Ahí te dejé varias frutas. Naturaleza muerta
con flores y frutas, de Marcos Castillo

 

 

         Hace ya un tiempo se me ocurrió hacer una “encuesta” para explorar qué idea tienen los hablantes del español de la cantidad de objetos a la que se refieren cuando dicen “varias nubes”, “varios niños”, “varias naranjas”. No he llegado a hacerla seriamente, es decir, más allá de hacerles la pregunta a dos o tres personas que se encuentren conmigo en el momento en que lo pienso... y si el contexto lo permite; pero ahora he comenzado a escuchar con demasiada frecuencia, por ejemplo en las noticias, expresiones como “En el mundo viven varios habitantes”, “Son superproyectos de varios dólares”. ¿De veras viven en el mundo “varios habitantes”? ¿Cuántos millones de dólares son “varios dólares”?

         En primer lugar, la palabra varios es —aunque a mí me gusta más decir que puede actuar como un determinante indefinido del sustantivo. (Hay quienes lo llamarían “adjetivo determinante”, pero siempre sería indefinido.) Uno puede decir, por ejemplo, Allá hay varios juguetes, pero ni el hablante declara cuántos hay ni, a partir de estas palabras, el oyente logra adivinarlo. Hay que ir a contarlos. Lo único que está claro, a pesar de la indefinición, es que no son muchos. Varios, entonces, es sinónimo de pocos... incluso muy pocos.

         Además, varios puede actuar también como pronombre indefinido, o sea, que como cualquier pronombre, es capaz de sustituir un sustantivo. En la oración Tengo en casa varias ediciones de este libro, varias es determinante indefinido, pero se convertirá en pronombre indefinido si la oración cambia a Tengo varias. Aquí, igualmente, no tenemos idea del número preciso de ediciones de las que se habla, pero sí sabemos que no son cientos... ni siquiera decenas.

         Existe otra forma de usar varios: Mi hermano ha comprado verduras varias. Está claro que aquí se trata de un adjetivo en toda regla que significa ‘variadas’, ‘diferentes entre sí’. Aparecer postpuesto crea en este caso una buena diferencia con el determinante, aunque no sepamos, que no lo sabemos, si son muchas o pocas.

         ¿Qué significa, entonces, varios? ¿Cuántas papas son varias papas? En mi mundo, dos son demasiado pocas para que uno necesite recurrir a la vaguedad de varias. Me pasa lo mismo con tres. Quizá con cuatro comience uno a necesitar más tiempo para contar con cuidado, para calcular, para dar un aproximado más o menos justo. ¿Cinco, entonces? ¿Seis? ¿Hasta dónde llega la falta de certeza? ¿Hasta diez? ¿Hasta doce? Bien podría ser que, sin darnos cuenta, pensemos que al llegar a doce ya podemos cambiar a docena y a partir de ahí vuelve la vaguedad hasta... ¿15? ¿Hasta 20? ¿Y cuándo pasamos de eso a mucho? ¿Y a bastante? ¿Y cuándo se derrama el vaso y llegamos a demasiado?

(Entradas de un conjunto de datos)
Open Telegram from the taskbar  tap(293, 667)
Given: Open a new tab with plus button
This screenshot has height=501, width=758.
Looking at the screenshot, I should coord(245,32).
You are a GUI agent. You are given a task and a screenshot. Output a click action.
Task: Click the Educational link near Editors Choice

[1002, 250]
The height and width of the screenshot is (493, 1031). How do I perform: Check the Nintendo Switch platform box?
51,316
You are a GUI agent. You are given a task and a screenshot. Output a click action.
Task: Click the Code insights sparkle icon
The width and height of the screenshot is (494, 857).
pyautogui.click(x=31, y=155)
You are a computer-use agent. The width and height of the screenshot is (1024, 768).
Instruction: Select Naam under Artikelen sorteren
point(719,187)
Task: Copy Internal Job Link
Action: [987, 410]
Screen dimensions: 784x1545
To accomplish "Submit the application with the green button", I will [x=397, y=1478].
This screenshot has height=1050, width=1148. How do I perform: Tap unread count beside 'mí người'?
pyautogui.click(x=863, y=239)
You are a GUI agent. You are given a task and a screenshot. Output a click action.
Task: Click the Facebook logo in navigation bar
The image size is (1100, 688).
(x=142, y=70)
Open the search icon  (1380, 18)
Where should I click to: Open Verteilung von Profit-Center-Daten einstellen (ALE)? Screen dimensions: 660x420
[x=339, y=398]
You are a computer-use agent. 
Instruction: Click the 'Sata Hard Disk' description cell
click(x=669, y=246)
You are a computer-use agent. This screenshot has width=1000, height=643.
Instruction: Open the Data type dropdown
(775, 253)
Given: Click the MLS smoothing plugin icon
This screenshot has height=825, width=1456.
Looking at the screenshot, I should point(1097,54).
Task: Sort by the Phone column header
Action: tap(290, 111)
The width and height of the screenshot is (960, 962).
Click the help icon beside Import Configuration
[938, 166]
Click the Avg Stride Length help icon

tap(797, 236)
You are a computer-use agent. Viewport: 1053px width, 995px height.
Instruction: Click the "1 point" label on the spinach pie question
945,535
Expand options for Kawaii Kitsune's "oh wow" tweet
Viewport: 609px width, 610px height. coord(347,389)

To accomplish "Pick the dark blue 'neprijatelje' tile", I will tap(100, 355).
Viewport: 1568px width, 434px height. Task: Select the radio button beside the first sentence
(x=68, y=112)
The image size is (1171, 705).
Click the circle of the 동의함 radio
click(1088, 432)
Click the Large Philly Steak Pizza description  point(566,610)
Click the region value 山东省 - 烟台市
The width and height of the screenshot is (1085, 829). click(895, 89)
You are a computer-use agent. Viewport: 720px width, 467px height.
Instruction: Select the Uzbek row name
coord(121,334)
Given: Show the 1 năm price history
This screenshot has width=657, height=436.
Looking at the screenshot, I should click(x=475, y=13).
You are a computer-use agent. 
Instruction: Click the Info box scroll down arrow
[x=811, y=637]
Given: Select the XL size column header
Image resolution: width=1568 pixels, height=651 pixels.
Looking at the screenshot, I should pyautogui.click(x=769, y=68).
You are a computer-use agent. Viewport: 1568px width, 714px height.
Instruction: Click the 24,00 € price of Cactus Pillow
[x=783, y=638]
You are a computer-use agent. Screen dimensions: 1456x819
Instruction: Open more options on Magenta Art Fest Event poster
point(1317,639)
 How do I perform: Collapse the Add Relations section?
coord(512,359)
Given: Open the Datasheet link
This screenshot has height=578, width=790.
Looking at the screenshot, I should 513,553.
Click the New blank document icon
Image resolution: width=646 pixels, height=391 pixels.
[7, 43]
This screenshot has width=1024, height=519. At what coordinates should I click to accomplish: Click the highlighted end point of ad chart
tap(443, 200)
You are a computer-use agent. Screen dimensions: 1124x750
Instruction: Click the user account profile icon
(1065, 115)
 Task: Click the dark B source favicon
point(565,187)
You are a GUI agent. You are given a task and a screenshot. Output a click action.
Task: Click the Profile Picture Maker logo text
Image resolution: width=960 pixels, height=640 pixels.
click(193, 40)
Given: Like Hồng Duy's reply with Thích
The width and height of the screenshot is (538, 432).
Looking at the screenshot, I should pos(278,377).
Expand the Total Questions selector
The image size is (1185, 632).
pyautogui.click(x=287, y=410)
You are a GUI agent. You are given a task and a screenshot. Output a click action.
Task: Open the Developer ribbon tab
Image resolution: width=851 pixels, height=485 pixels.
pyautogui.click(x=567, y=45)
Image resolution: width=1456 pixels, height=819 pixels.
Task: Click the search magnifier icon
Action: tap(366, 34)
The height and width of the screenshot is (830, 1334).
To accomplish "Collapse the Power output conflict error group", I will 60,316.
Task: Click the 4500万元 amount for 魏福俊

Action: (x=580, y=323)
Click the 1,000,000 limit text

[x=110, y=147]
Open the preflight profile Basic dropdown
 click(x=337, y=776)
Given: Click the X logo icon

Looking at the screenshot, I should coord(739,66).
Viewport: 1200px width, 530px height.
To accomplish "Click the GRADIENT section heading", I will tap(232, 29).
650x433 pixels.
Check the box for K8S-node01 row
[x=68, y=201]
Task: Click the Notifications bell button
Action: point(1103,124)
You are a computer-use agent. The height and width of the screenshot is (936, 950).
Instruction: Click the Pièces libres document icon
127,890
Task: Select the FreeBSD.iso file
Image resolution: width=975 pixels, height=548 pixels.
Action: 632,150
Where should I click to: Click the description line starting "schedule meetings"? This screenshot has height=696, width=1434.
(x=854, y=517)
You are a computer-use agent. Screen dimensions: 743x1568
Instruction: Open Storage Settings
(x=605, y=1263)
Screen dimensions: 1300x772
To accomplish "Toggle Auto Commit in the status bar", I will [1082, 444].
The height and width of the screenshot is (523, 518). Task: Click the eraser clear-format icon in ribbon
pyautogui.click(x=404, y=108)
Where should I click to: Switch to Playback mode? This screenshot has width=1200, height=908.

(Tareas a realizar)
1. Según el pasaje proporcionado, ¿qué significa "varios" cuando va pospuesto al sustantivo, como en "verduras varias"?
2. Indica solo el número de líneas de las entradas que contienen la cadena "Where", distinguiendo entre mayúsculas y minúsculas.

(Resultados por tarea)
1. Significa "variadas", es decir, "diferentes entre sí".

2. 3